Thursday, July 7, 2011

Fear

Fear.

God’s answer to fear? “Do not be afraid.”

Well that’s great. There are no steps to how not to fear. There is no outline for me to follow. All there is, is those four words: Do Not Be Afraid. And also the fact that the person saying this is the Almighty God…

Do not fear is easier said than done, of course. I’ve been thinking a lot about this concept of fear lately. One reason being I’m afraid of everything. Correction… not everything. But sometimes I do wonder if I’m going to develop agoraphobia. I’m so fearful of going into unfamiliar situations. For example, yesterday I wanted to do yoga. I found several places offering good deals for new students like 2 weeks of yoga for only 20 dollars… these places are right by my house and I wanted to go so bad. I spent all day looking at times and classes of when I could go. Instead of jumping into my car with my new yoga gear I had second thoughts. These places are new… what if I don’t like them… what if I don’t fit in… what if its not like my other yoga studio… what if… what if… what if… after two hours (yes… I said it… two hours!) of going back and forth on whether I should go to one of these new yoga studios or not. I ultimately decided I would just go to my regular one. Its familiar. But then I thought… I’m going to be paying almost twenty bucks for a class when I could go to one of these new studios for 2 weeks for that price.
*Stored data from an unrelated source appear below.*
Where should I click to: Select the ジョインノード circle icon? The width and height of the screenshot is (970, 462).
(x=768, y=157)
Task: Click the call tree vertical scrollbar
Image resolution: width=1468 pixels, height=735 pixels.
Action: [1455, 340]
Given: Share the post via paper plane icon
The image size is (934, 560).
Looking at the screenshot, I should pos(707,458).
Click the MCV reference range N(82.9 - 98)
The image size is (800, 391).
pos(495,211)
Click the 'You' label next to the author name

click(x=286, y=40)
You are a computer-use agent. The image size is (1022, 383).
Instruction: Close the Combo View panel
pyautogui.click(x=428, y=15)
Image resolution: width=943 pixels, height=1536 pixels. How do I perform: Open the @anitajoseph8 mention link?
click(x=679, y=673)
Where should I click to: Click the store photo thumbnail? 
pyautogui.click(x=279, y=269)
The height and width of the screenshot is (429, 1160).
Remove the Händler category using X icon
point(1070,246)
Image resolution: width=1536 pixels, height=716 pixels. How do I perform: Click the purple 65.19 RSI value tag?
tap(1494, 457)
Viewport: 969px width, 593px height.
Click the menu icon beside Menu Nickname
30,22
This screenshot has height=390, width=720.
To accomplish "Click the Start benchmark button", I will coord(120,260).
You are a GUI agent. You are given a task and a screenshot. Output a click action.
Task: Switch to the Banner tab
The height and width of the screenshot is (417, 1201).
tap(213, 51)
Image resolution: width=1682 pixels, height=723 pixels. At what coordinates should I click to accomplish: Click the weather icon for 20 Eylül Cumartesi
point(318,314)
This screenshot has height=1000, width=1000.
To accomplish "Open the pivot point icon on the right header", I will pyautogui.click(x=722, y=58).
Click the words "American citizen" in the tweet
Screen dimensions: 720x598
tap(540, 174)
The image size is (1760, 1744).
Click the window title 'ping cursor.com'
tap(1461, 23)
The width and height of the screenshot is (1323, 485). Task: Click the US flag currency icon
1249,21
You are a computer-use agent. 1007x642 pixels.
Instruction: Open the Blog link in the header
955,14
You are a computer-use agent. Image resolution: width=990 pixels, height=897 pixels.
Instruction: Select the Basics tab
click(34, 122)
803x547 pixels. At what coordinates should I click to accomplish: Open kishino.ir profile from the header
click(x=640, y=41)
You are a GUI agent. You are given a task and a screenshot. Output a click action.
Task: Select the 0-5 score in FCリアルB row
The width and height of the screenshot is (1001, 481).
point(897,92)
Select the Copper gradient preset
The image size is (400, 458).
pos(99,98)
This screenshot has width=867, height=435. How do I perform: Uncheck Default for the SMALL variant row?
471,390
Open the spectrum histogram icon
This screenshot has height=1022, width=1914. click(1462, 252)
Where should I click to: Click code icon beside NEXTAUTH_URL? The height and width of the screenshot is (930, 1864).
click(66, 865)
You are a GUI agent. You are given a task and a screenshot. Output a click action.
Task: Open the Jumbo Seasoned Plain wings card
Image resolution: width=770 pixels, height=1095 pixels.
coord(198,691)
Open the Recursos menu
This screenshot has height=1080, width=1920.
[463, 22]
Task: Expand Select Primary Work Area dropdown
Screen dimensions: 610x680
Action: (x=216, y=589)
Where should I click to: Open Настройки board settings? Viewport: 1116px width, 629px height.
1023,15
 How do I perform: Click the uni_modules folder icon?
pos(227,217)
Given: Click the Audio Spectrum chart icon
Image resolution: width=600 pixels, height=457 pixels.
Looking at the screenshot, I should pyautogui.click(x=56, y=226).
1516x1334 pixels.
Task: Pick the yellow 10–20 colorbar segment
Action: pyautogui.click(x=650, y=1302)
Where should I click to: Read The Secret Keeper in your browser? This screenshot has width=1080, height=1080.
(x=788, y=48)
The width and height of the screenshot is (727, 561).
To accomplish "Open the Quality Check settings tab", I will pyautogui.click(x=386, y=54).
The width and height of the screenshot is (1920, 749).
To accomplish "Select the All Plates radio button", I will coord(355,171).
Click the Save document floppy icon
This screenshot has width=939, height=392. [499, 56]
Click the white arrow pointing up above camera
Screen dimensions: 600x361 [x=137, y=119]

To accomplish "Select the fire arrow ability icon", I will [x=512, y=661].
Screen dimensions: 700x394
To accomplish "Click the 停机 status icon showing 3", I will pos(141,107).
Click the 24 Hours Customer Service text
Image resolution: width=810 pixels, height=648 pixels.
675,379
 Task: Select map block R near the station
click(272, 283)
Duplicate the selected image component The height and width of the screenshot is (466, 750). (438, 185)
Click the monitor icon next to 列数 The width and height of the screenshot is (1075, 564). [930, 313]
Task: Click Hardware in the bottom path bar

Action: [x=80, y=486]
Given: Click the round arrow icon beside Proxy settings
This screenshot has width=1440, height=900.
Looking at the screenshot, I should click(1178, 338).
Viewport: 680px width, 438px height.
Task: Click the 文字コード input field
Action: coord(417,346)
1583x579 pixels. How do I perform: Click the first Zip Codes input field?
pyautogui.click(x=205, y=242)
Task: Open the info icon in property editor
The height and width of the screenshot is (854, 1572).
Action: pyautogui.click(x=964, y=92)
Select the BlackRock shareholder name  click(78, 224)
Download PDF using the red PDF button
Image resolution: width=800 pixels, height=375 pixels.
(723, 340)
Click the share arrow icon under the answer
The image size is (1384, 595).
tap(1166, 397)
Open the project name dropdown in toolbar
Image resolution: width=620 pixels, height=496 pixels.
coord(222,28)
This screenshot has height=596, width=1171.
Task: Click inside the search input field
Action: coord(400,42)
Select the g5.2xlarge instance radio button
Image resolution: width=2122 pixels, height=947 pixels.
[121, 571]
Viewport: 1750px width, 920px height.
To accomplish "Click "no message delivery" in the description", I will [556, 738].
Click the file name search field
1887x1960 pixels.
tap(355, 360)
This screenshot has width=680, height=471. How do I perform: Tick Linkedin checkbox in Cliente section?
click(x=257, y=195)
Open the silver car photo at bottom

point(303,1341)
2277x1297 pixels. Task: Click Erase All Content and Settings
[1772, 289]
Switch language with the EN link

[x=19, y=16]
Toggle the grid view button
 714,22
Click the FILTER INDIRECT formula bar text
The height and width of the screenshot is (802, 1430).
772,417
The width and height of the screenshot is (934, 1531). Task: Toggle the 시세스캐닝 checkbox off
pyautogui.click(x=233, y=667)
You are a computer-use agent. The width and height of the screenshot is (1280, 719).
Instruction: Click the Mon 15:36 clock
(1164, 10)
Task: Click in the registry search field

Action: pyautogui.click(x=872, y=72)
Well all this thinking caused me to give up. My head hurt. I felt sick that I couldn’t make a decision. I had anxiety just thinking about walking into a new place. Not worth it. Not worth putting myself through all this. So not only did fear contribute to me not being able to make a decision it lead me to running seven miles later because I did not get a workout in earlier.

Why do I fear unfamiliar places? I went to Europe. Throw in a place where I knew no one, didn’t know the language, culture and practices, and yet I felt more comfortable there than I do here. I thought my adventurous side was coming out and I was able to leave fear behind me in the dust. Apparently not.

This fear of not wanting to be in unfamiliar places is leading me to turning down job offers/internships which could really benefit my future. I really need to work on this.

So what to do about this:

Realize that God is in control

It is okay to make mistakes- nothing too bad will happen

Realize that you will be missing out on so many opportunities

That not going through with things will just lead to more confusion/hatred/anger… nothing good.

Push myself to get out of the house!

Its okay not to know what the next step is… turn this fear into curiosity.